■ Task instructions:
Return the line containing "Wiadomość (25, 2109)" together with every later line up to the end of the records, exactly and with no pictures; return nothing else.

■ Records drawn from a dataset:
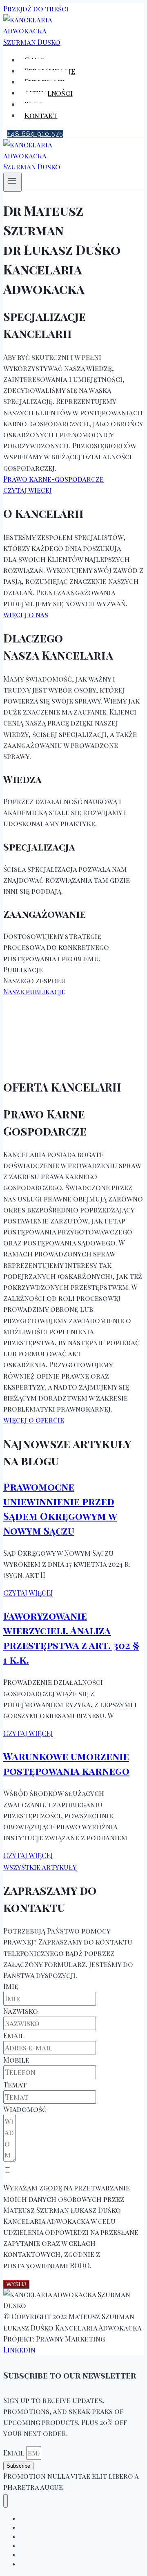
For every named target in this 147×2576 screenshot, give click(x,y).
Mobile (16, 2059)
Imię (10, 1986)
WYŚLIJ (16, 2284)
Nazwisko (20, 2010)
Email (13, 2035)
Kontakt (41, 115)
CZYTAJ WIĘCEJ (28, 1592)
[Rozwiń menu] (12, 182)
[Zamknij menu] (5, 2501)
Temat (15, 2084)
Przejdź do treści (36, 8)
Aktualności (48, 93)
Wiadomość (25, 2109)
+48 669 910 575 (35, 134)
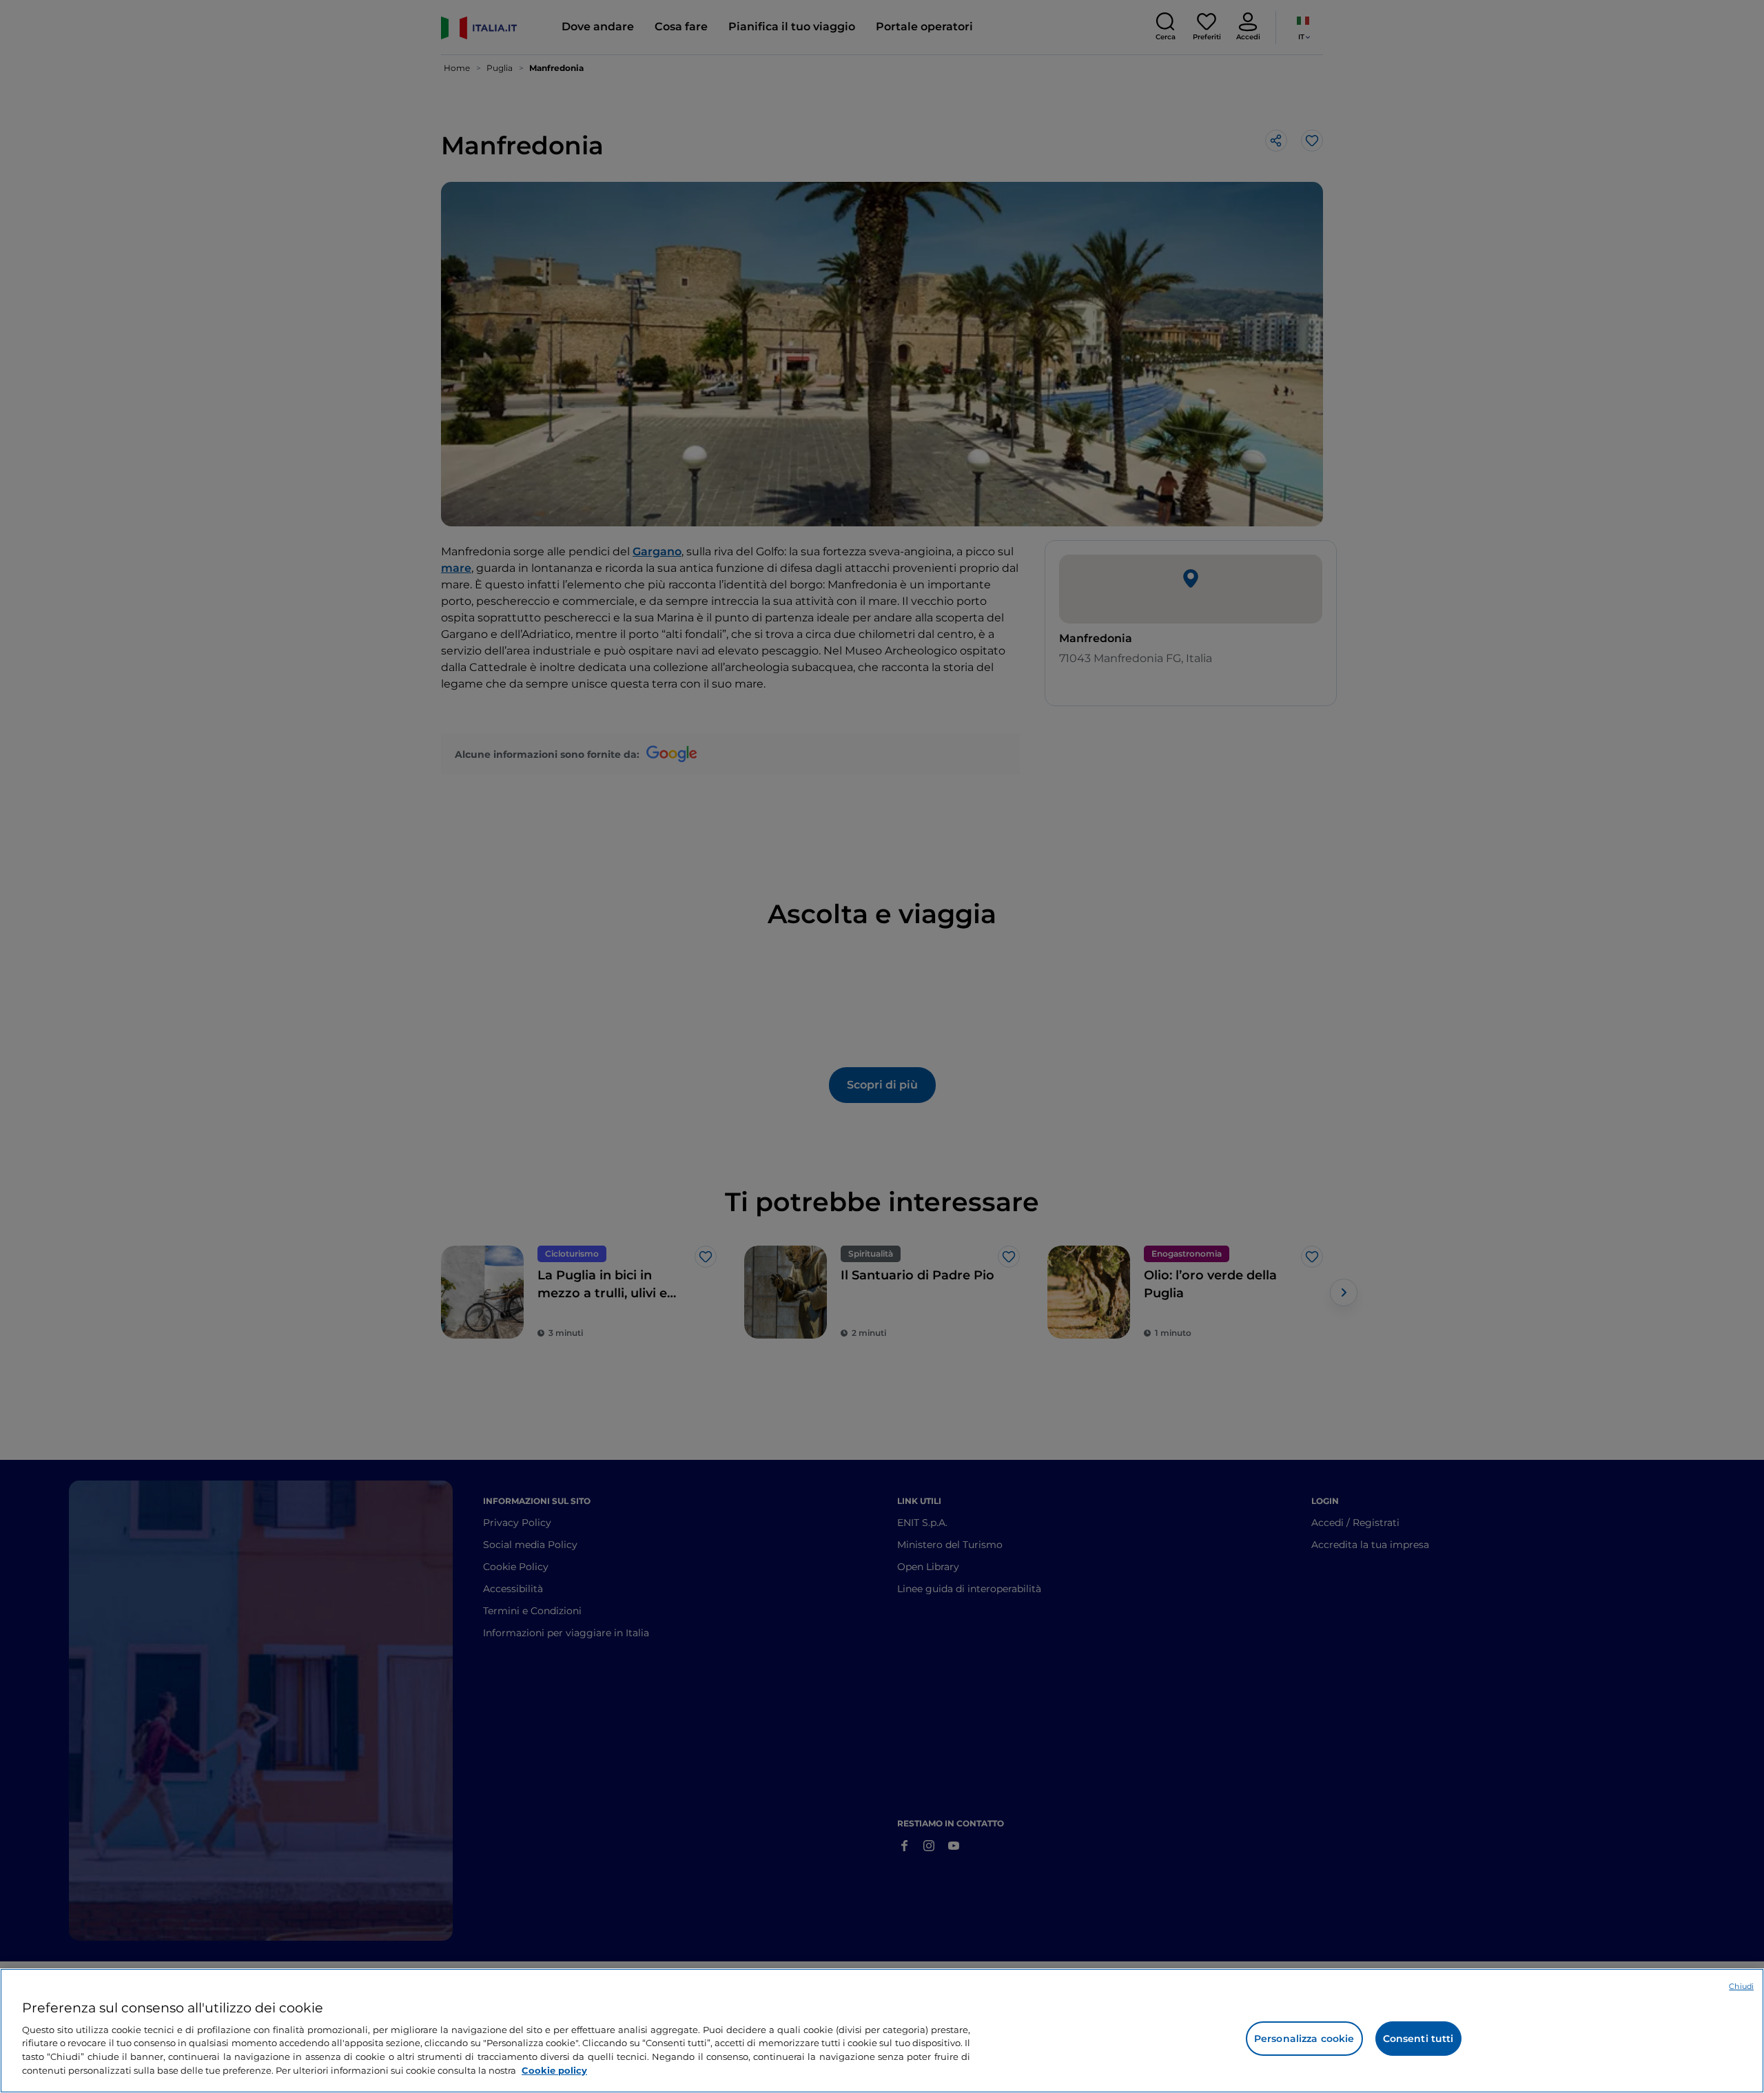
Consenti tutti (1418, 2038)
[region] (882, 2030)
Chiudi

■ Result below:
Wiadomość (25, 2109)
+48 669 910 575 (35, 134)
Consenti tutti (1418, 2038)
[region] (882, 2030)
Chiudi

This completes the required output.